Collected data:
━━━━━━━━

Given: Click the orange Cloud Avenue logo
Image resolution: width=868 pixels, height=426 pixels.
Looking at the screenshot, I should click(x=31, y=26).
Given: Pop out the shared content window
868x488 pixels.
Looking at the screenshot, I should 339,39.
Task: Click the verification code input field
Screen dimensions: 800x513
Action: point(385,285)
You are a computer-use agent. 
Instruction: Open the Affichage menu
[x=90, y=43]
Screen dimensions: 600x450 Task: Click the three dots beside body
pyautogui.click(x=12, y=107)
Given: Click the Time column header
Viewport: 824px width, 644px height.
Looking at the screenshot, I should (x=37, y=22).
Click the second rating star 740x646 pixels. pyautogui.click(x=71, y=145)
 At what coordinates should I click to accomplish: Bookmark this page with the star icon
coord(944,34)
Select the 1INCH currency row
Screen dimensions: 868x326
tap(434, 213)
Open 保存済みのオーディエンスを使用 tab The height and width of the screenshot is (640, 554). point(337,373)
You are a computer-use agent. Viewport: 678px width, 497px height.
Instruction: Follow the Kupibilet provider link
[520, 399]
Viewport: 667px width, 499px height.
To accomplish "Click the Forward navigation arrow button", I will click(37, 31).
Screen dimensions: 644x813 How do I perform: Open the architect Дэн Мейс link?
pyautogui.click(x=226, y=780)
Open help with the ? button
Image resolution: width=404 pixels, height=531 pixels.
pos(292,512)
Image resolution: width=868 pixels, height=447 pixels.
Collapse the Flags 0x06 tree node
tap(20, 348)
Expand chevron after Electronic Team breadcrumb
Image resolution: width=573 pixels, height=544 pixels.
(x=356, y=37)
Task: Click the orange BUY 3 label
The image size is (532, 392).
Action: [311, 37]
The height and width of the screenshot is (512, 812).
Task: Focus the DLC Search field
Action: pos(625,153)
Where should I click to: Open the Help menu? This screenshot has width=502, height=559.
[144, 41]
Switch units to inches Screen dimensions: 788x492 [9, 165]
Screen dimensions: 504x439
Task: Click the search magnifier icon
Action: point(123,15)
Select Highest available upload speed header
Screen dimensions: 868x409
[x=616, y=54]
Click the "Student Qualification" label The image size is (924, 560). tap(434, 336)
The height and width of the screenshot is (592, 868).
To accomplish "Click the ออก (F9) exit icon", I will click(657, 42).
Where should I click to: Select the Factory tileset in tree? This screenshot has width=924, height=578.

━━━━━━━━

■ TASK STATEMENT ■
Copy each line of the preceding data that contains the string "Given".

■ SOLUTION FOR THIS TASK ■
Given: Click the orange Cloud Avenue logo
Given: Pop out the shared content window
Given: Click the Time column header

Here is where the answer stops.